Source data
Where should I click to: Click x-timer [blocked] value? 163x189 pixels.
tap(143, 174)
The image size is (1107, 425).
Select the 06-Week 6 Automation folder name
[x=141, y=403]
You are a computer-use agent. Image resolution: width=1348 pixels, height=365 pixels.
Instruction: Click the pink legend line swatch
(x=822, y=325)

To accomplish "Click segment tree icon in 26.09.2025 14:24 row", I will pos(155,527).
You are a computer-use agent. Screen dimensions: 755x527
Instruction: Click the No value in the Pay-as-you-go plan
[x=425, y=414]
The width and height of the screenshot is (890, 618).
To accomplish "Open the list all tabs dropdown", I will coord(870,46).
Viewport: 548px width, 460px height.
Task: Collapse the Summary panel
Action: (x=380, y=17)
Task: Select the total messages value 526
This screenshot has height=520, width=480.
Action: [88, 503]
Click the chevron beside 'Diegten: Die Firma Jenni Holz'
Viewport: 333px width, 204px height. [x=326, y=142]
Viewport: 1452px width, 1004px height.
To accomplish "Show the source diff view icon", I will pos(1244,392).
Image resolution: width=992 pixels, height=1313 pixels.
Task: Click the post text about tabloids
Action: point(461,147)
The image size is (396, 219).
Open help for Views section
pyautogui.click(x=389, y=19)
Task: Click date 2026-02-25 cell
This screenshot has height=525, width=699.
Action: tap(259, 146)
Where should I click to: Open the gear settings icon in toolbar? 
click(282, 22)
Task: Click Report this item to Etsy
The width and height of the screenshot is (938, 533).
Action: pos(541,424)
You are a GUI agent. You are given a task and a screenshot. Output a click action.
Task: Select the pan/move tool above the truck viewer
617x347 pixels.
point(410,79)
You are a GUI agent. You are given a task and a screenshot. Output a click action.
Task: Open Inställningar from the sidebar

**EXERCISE DIRECTIONS:** From the preceding records, count the lines where "agent" occurs and reply with the number only.

**OUTPUT:** 4